Louisiana's politicians have requested much more money for New Orleans hurricane protection than the Bush administration has proposed or Congress has provided. In the last budget bill, Louisiana's delegation requested $27.1 million for shoring up levees around Lake Pontchartrain, the full amount the Corps had declared as its "project capability." Bush suggested $3.9 million, and Congress agreed to spend $5.7 million.
Administration officials also dramatically scaled back a long-term project to restore Louisiana's disappearing coastal marshes, which once provided a measure of natural hurricane protection for New Orleans. They ordered the Corps to stop work on a $14 billion plan, and devise a $2 billion plan instead.
But overall, the Bush administration's funding requests for the key New Orleans flood-control projects for the past five years were slightly higher than the Clinton administration's for its past five years. Lt. Gen. Carl Strock, the chief of the Corps, has said that in any event, more money would not have prevented the drowning of the city, since its levees were designed to protect against a Category 3 storm, and the levees that failed were already completed projects. Strock has also said that the marsh-restoration project would not have done much to diminish Katrina's storm surge, which passed east of the coastal wetlands.
Reply #2 Top
The numbers above may seem small, but doesn't that additional clipping also say "were slightly higher than the Clinton administration's..." I seem to see it there, in living color.

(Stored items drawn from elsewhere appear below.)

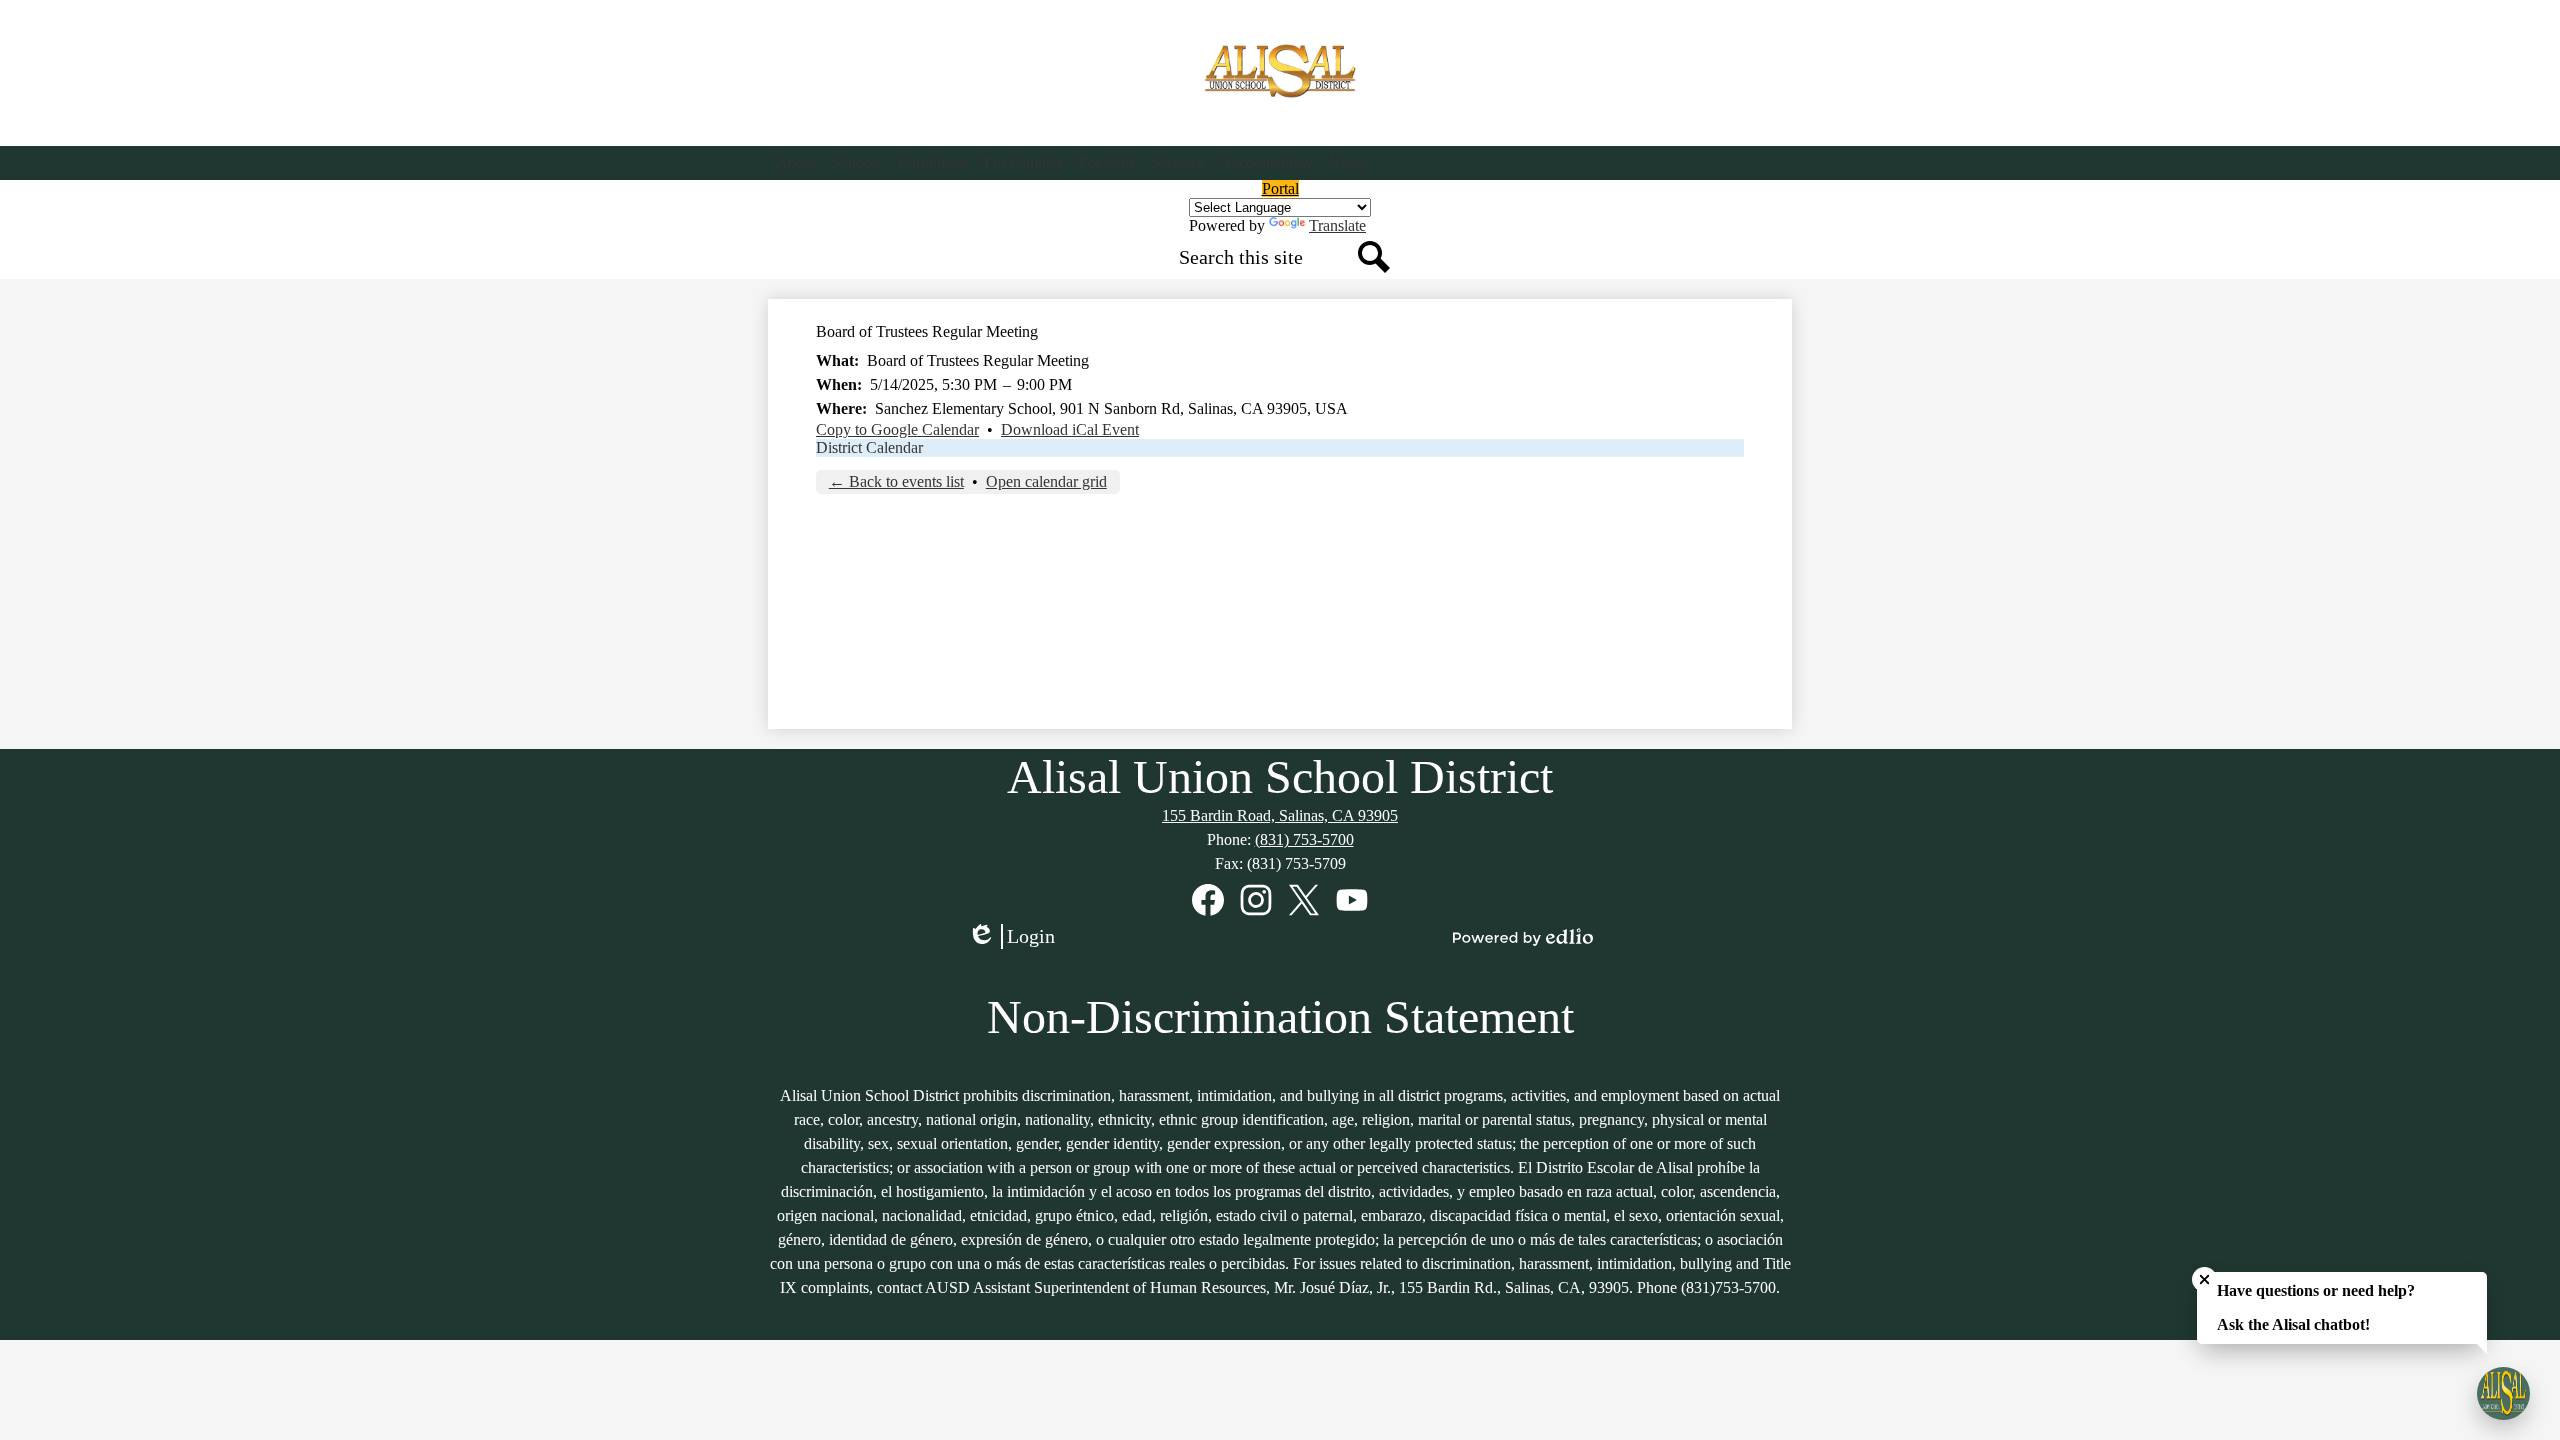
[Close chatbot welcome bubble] (2204, 1279)
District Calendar (869, 447)
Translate (1337, 225)
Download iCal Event (1070, 429)
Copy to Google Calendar (897, 429)
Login (1018, 937)
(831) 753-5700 (1304, 839)
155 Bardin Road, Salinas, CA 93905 (1280, 815)
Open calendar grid (1046, 481)
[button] (796, 163)
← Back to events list (896, 481)
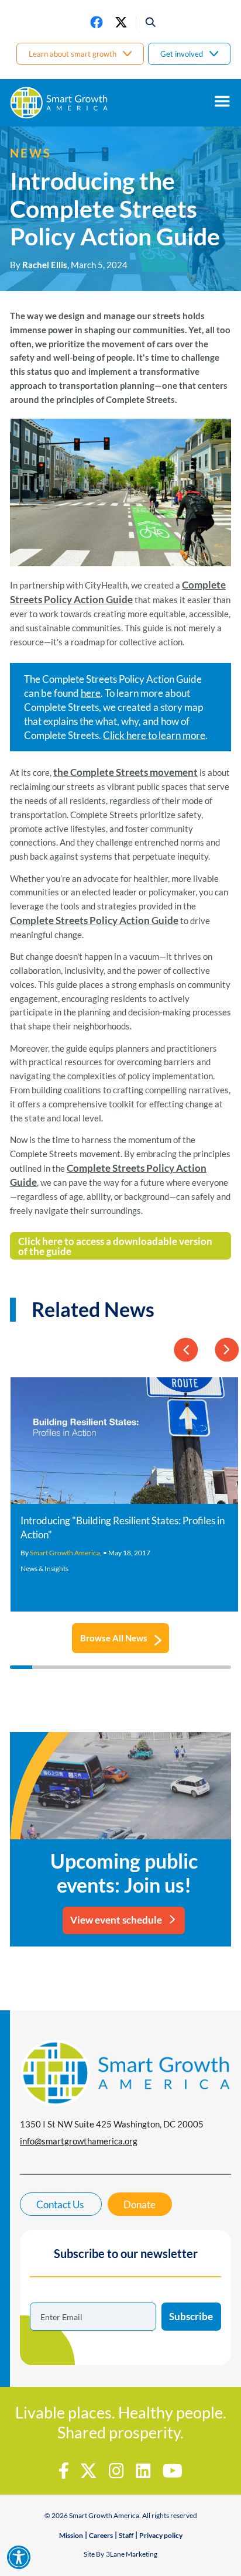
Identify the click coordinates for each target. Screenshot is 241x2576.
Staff (126, 2535)
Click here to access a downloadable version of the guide (115, 1246)
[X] (121, 22)
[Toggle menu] (222, 101)
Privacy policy (161, 2535)
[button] (146, 22)
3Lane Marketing (131, 2554)
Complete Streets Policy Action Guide (94, 920)
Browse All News (113, 1638)
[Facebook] (96, 22)
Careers (101, 2535)
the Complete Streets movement (125, 772)
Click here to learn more (154, 735)
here (91, 693)
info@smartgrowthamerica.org (78, 2141)
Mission (71, 2535)
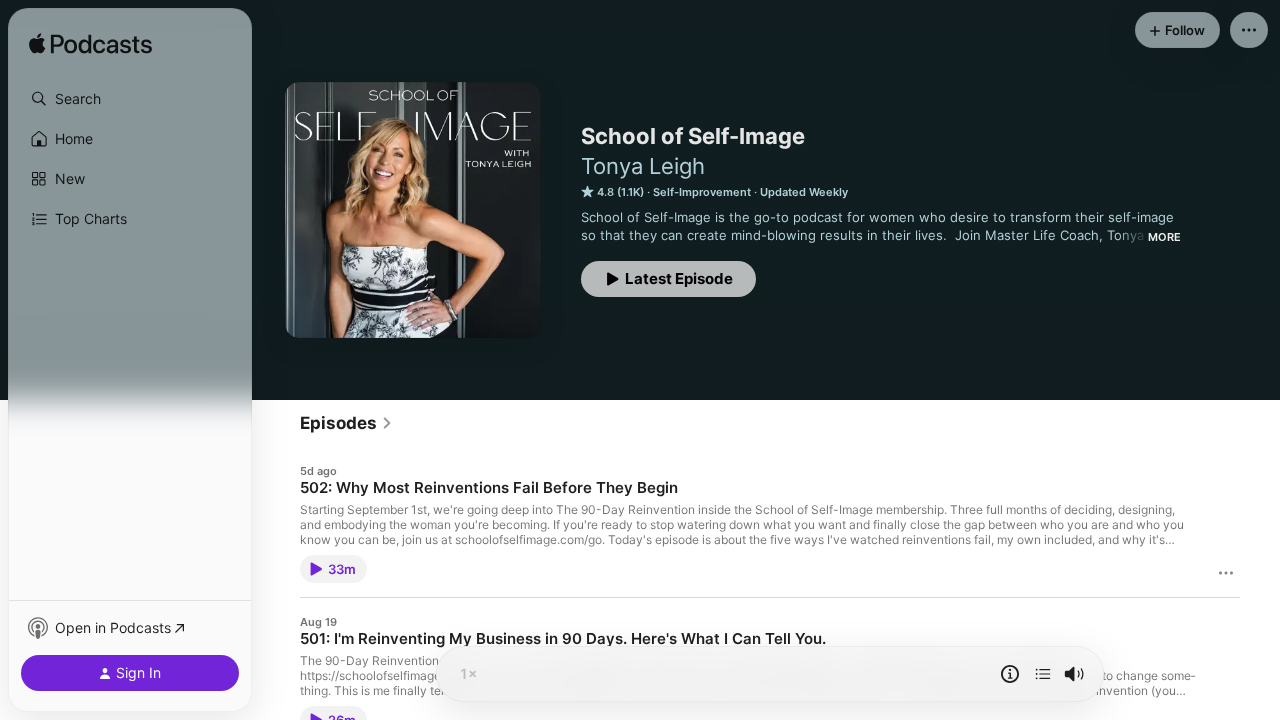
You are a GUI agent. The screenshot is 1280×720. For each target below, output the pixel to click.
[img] (90, 45)
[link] (346, 423)
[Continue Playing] (1043, 674)
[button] (130, 99)
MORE (1164, 237)
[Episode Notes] (1010, 674)
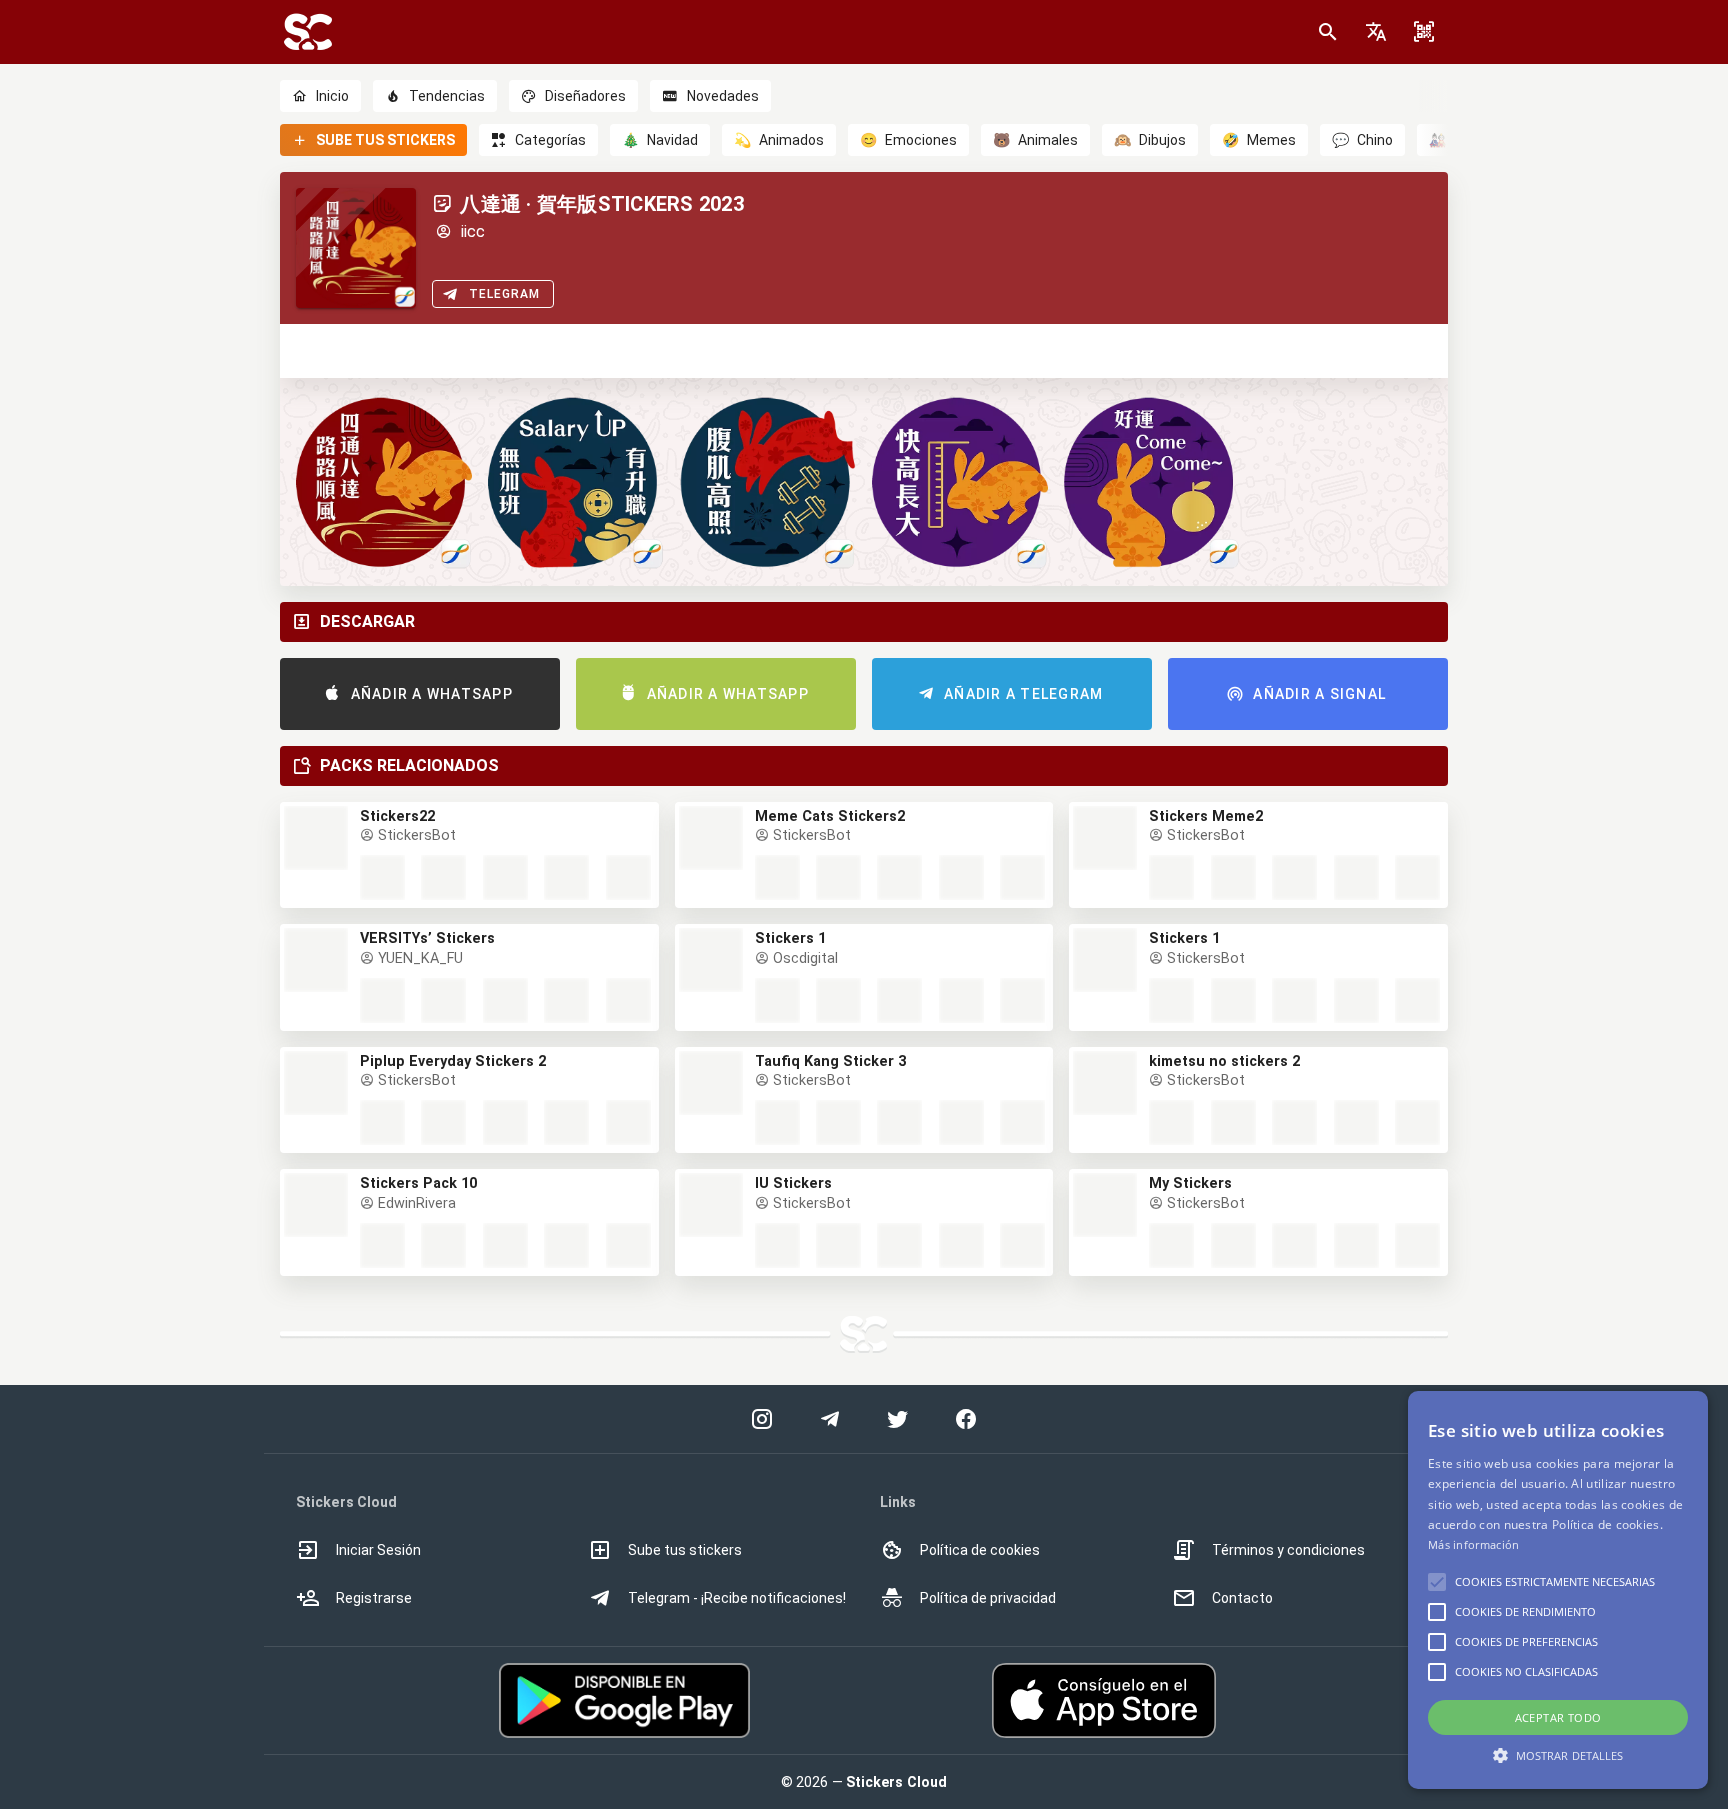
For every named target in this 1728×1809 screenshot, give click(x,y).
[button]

So gee, Bush is a heartless SOB that didn't care a whit about New Orleans, and Mr. "I feel your pain" Bubba had only allocated the same (make that fewer/lesser) amount of money himself??
Reply #3 Top
There seems to be a whole bunch of people who jumped in and assigned blame based on a political point of view. As each day passes, the accusations of indifference, racism, neglect, maliciousness, etc continue to fall apart. It's disappointing to see that even with all the help that was provided the region in the years leading up to the storm and up to the day of the storm, NO wasn't able to take care of its citizens.
Reply #4 Top

Terp, just a question.  Why do you think Bush was so quick to agree to the commission?

Hehehehehehehe

Reply #5 Top
This will backfire on the democrats as it always does.